Le conflit entre la Commission européenne et la France sur la mise en place effective de la libéralisation du marché français de l’électricité serait donc en voie de trouver une issue. Mardi 15 septembre, le gouvernement français a publié un communiqué de presse établissant les trois principaux objectifs d’une réforme de l’organisation du marché. Le même jour, les commissaires européens à l’Energie, Andris Piebalgs et à la concurrence, Neelie Kroes, ont indiqué de leur côté "accueillir favorablement le projet français."

En 2006, la Commission européenne avait lancé une procédure d’infraction contre la France car le pays n’aurait pas correctement transposé les directives de 2003 sur l’intégration du marché intérieur de l’énergie. Bruxelles a également épinglé Paris au motif que les tarifs réglementés pour les entreprises constitueraient des aides d’Etat contraires au droit européen de la concurrence.

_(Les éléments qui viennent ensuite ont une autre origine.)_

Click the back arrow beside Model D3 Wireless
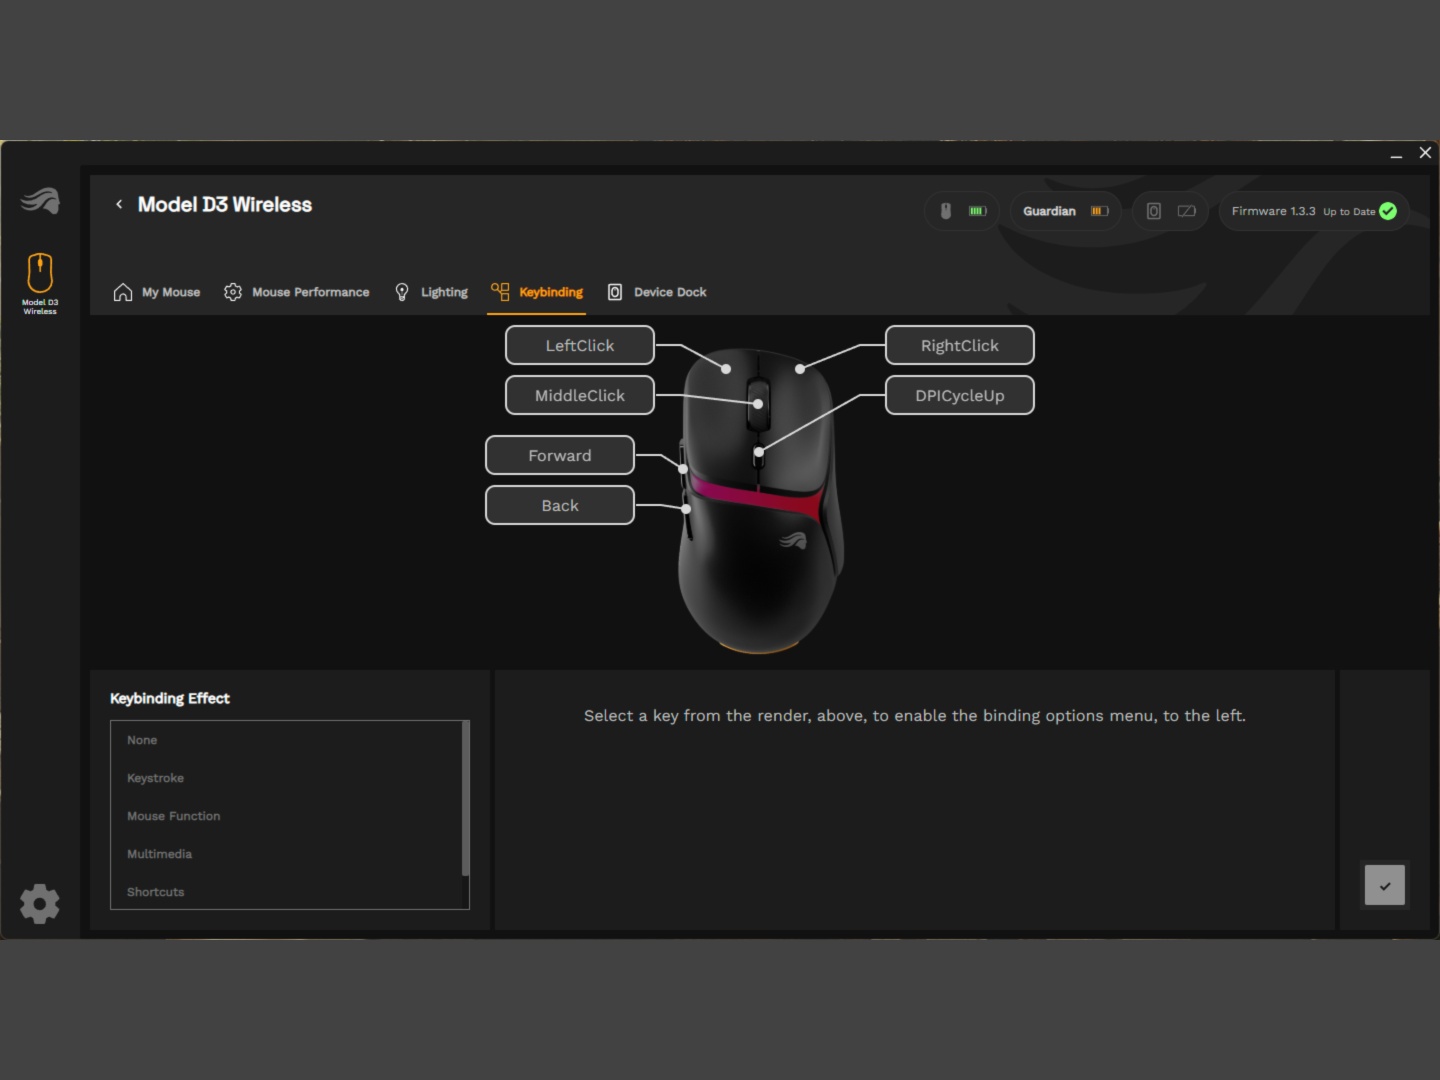The image size is (1440, 1080). 119,204
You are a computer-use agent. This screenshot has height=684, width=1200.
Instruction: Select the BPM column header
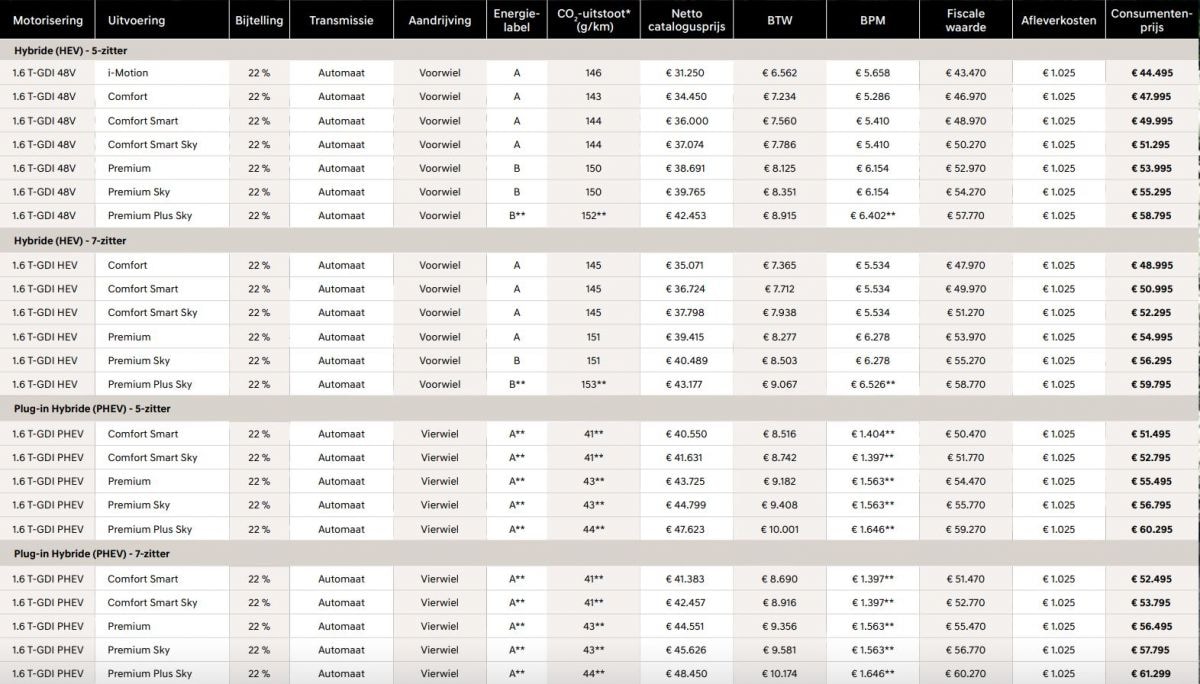click(x=872, y=20)
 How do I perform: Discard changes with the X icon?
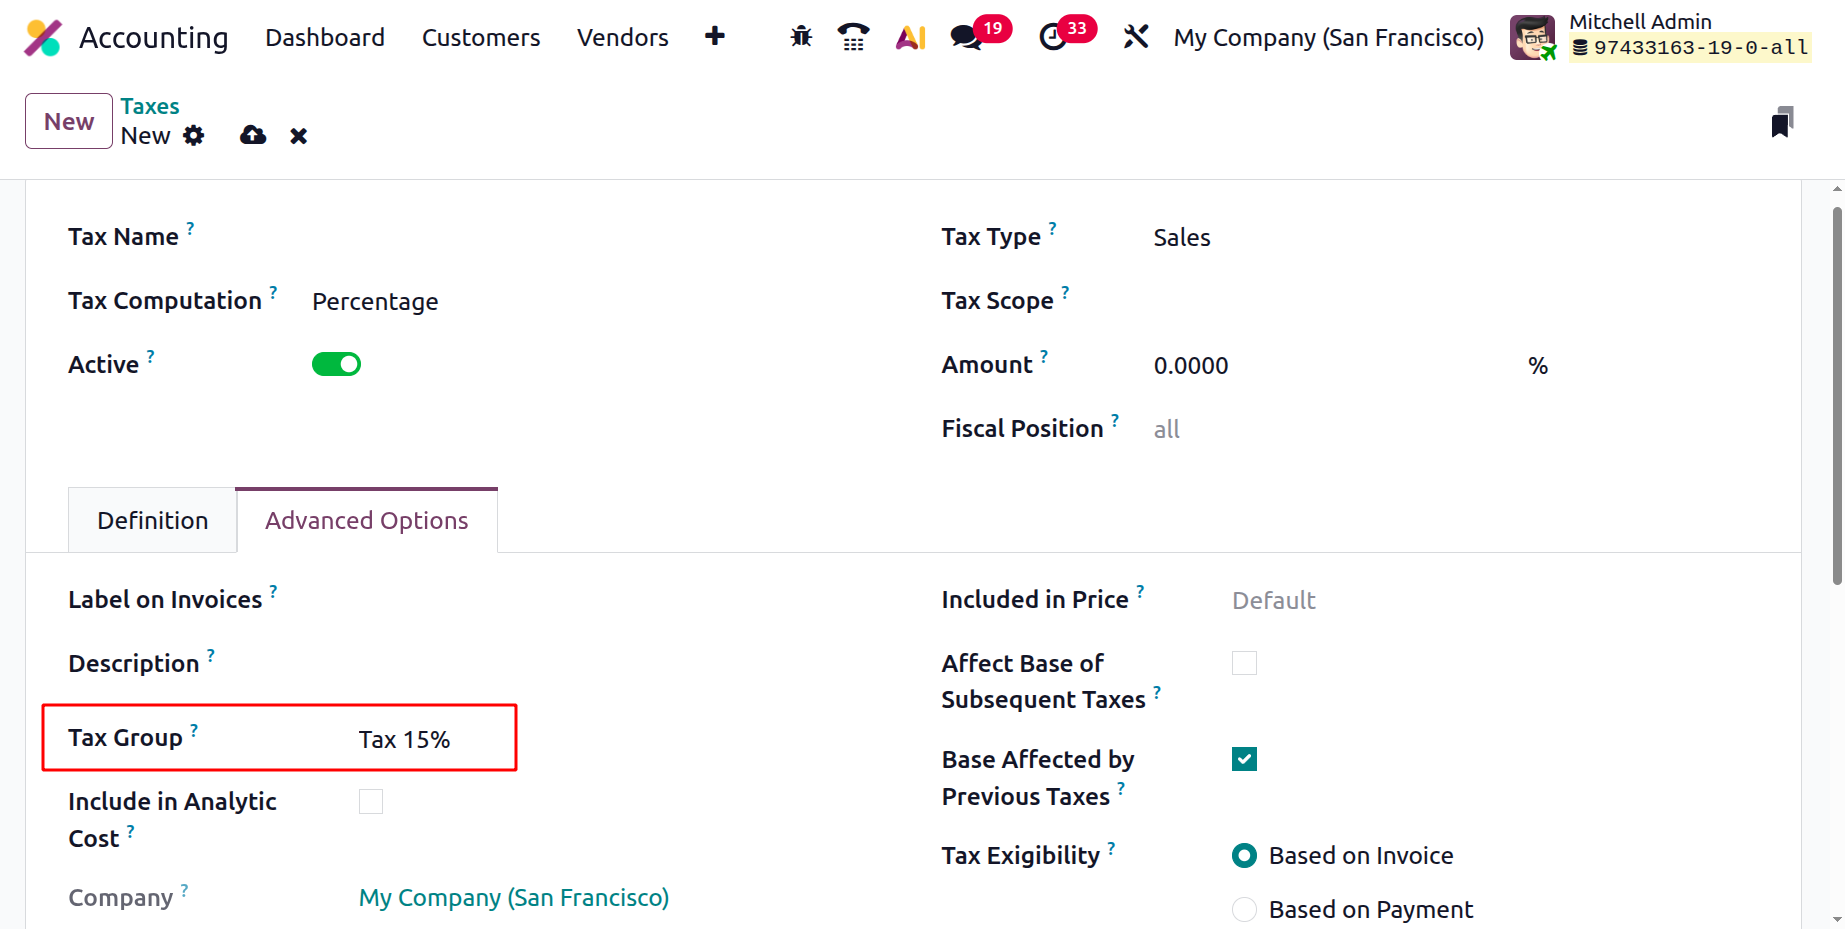pos(298,136)
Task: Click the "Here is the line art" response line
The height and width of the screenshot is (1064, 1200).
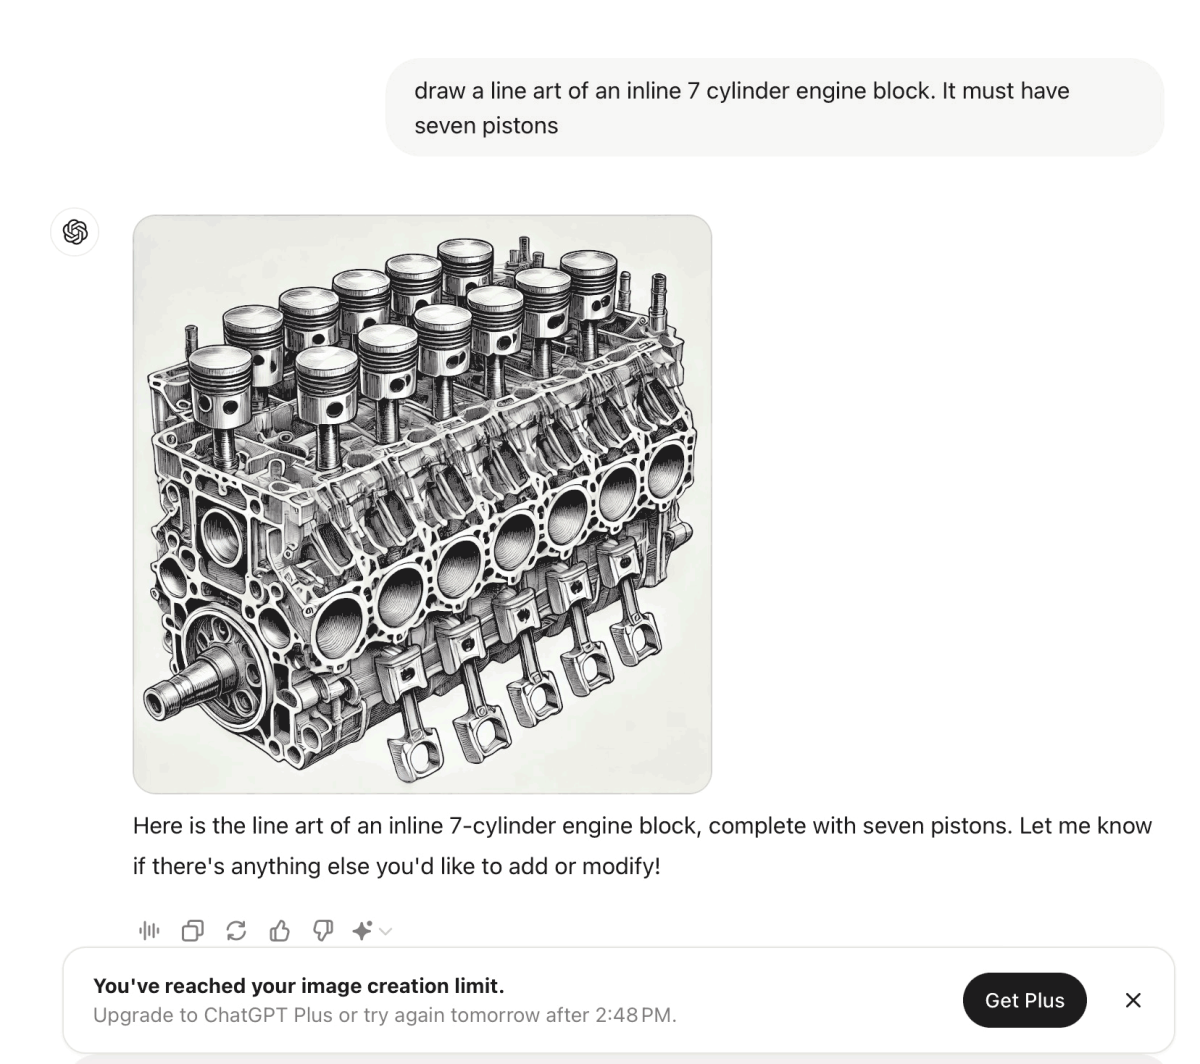Action: pyautogui.click(x=641, y=827)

Des procédures spécifiques contre EDF sont encore pendantes. (Voir contexte)

La réforme proposée par la France fait suite au rapport rendu, au mois d’avril 2009, par la commission présidée par Paul Champsaur, qui remettait notamment en cause les tarifs réglementés pour les professionnels (EurActiv.fr 28/4/2009). Le texte français pose trois principes. Tout d’abord, « préserver les tarifs « réglementés » de vente pour les ménages et les petites entreprises » ; « assurer le financement du parc de production existant et favoriser les nouveaux investissements conformément au Grenelle de l’environnement » ; et enfin « favoriser la concurrence par un dispositif de régulation qui permettra à tous les fournisseurs d’électricité en France de s’approvisionner auprès d’EDF aux conditions économiques du parc nucléaire historique. La dynamique du marché qui en résultera entraînera la disparition des tarifs réglementés pour les grands clients en 2015. »

Une loi votée par le Parlement français d’ici le 1er juillet 2010 permettrait donc à la France de voir la Commission abandonner les poursuites engagées. « Une loi est nécessaire pour classer les procédures d’infraction contre l’Etat français qui n’a pas bien transposé les directives européennes de 2003 », a expliqué à EurActiv.fr Ferran Tarradellas Espuny, porte parole du commissaire Piebalgs. Tout en précisant que l’absence de propositions acceptables aurait amené la Commission à porter l’affaire devant la cour de justice.

L’idée phare de la réforme serait donc de « mettre en place en 2010 un système transitoire de régulation pour que tous les concurrents d’EDF puissent s’approvisionner auprès d’EDF au prix du marché », a indiqué le président de l’entreprise Pierre Gadonneix, lors de son audition par la commission des Affaires économiques de l’Assemblée nationale le 16 septembre 2009. Il s’agit de l’un des éléments les plus importants de l’accord. Mais tout est loin d’être réglé. Reste en effet à savoir à quel prix les nouveaux opérateurs du marché pourront acheter le nucléaire produit par EDF.

« Il faut prendre en compte le coût complet de long terme et pas le coût comptable», a estimé M. Gadonneix. Au-delà du bilan financier, le mégawattheure d’électricité d’origine nucléaire devra comprendre, selon lui, « l’entretien lourd et les investissements permettant l’allongement de la durée de vie du parc nucléaire ». La commission Champsaur a évalué ce coût à une fourchette comprise entre 40 et 45 euros. Selon des informations publiées par Les Echos le 16 septembre, le gouvernement proposerait un tarif « sensiblement inférieur ».

Lors de son audition, Pierre Gadonneix a plaidé pour la mise en place d’une instance extérieure à EDF pour faire une évaluation du coût du nucléaire. La commission de régulation de l’énergie (CRE) est aujourd’hui évoquée.